> [Extracted material]:

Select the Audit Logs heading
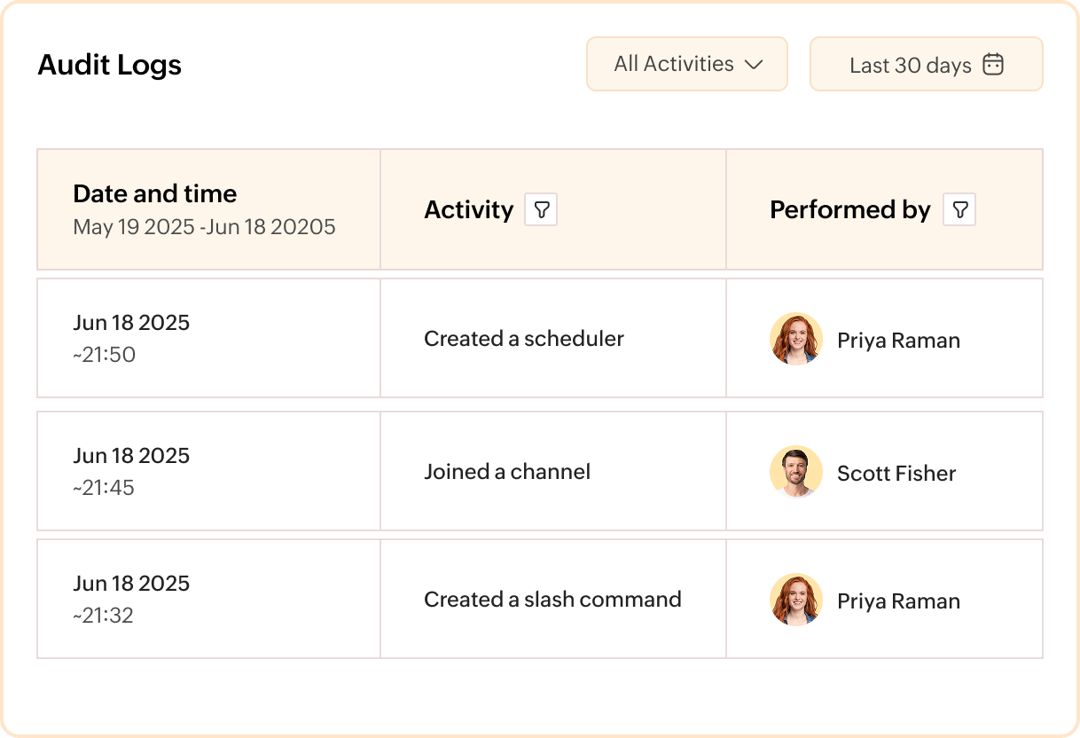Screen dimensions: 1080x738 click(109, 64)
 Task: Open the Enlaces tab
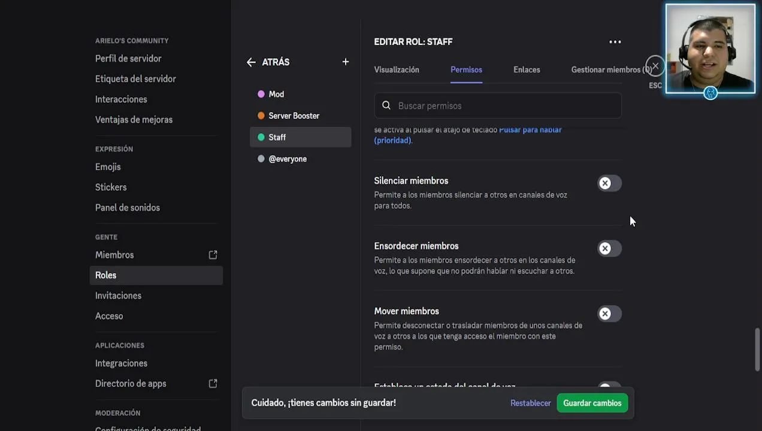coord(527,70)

--

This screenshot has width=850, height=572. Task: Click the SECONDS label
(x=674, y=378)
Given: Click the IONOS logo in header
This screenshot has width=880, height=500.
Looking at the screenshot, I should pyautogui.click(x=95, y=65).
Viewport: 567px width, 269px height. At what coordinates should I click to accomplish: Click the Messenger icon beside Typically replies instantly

> [Activity]:
In the entries above, restate word for word the lines between the one holding "This screenshot has width=880, height=500." and the one holding "Viewport: 567px width, 269px", inclusive, and nothing besides.

> [Task response]:
This screenshot has width=880, height=500.
Looking at the screenshot, I should pyautogui.click(x=95, y=65).
Viewport: 567px width, 269px height. At what coordinates should I click to accomplish: Click the Messenger icon beside Typically replies instantly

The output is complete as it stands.